==== EXERCISE DATA

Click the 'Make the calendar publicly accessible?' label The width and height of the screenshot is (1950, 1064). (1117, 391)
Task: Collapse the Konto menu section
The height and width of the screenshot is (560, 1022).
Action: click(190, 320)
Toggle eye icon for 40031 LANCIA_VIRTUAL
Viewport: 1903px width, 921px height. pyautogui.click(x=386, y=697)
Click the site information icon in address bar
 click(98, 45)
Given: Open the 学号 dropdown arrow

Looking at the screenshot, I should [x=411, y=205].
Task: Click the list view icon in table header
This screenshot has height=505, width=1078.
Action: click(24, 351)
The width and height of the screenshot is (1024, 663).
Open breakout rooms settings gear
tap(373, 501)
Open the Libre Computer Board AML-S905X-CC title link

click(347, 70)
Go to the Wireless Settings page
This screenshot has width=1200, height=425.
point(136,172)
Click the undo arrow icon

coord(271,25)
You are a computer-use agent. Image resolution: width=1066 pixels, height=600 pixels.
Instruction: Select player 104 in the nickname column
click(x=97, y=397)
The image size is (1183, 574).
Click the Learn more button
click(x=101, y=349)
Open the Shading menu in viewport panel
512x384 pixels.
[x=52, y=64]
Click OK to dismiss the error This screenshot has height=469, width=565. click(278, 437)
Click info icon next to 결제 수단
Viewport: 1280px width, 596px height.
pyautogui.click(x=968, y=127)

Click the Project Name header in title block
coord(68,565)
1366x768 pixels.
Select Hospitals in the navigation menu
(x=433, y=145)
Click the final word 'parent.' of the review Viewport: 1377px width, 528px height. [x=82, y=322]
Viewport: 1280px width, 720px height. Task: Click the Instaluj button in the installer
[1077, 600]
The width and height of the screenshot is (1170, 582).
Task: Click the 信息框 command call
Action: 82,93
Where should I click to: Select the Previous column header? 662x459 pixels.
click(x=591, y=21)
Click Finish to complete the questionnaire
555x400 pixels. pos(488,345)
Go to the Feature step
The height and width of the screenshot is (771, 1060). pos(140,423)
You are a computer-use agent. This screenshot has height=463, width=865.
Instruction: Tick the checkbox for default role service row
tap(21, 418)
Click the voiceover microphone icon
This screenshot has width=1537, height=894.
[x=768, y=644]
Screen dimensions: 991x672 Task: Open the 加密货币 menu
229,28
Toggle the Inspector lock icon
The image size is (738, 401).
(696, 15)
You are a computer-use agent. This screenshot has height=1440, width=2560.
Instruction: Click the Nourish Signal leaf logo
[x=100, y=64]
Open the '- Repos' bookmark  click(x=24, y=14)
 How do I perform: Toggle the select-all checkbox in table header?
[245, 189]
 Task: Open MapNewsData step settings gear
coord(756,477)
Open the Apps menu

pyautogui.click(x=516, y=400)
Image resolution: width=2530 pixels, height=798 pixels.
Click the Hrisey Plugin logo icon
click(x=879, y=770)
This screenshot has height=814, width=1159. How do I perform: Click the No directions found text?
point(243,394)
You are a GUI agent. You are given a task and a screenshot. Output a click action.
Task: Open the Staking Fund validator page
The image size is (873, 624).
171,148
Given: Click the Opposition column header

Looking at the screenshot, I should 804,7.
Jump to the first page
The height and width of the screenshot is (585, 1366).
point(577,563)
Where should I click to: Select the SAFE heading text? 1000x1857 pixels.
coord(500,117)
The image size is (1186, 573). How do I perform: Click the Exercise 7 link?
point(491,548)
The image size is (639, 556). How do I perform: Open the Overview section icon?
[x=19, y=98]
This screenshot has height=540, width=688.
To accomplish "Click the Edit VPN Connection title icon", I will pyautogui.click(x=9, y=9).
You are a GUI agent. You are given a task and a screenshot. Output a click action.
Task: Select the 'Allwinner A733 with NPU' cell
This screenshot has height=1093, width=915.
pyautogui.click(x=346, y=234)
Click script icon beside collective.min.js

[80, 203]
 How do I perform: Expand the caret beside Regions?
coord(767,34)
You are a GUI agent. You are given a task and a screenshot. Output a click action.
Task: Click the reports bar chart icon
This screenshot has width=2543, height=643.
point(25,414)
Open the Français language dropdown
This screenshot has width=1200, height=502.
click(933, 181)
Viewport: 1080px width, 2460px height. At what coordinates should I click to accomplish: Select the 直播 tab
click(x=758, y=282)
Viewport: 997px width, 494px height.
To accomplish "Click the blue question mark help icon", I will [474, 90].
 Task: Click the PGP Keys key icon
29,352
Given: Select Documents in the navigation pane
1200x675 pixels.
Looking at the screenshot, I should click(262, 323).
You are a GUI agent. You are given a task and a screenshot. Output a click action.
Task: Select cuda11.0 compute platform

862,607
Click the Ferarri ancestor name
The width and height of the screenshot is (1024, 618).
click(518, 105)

========

» ACTIVITY
Look through the entries for the string "will". Every line that has it belongs in the answer.

» EXPECTED ANSWER
To accomplish "Click the Edit VPN Connection title icon", I will pyautogui.click(x=9, y=9).
To accomplish "Click the blue question mark help icon", I will [474, 90].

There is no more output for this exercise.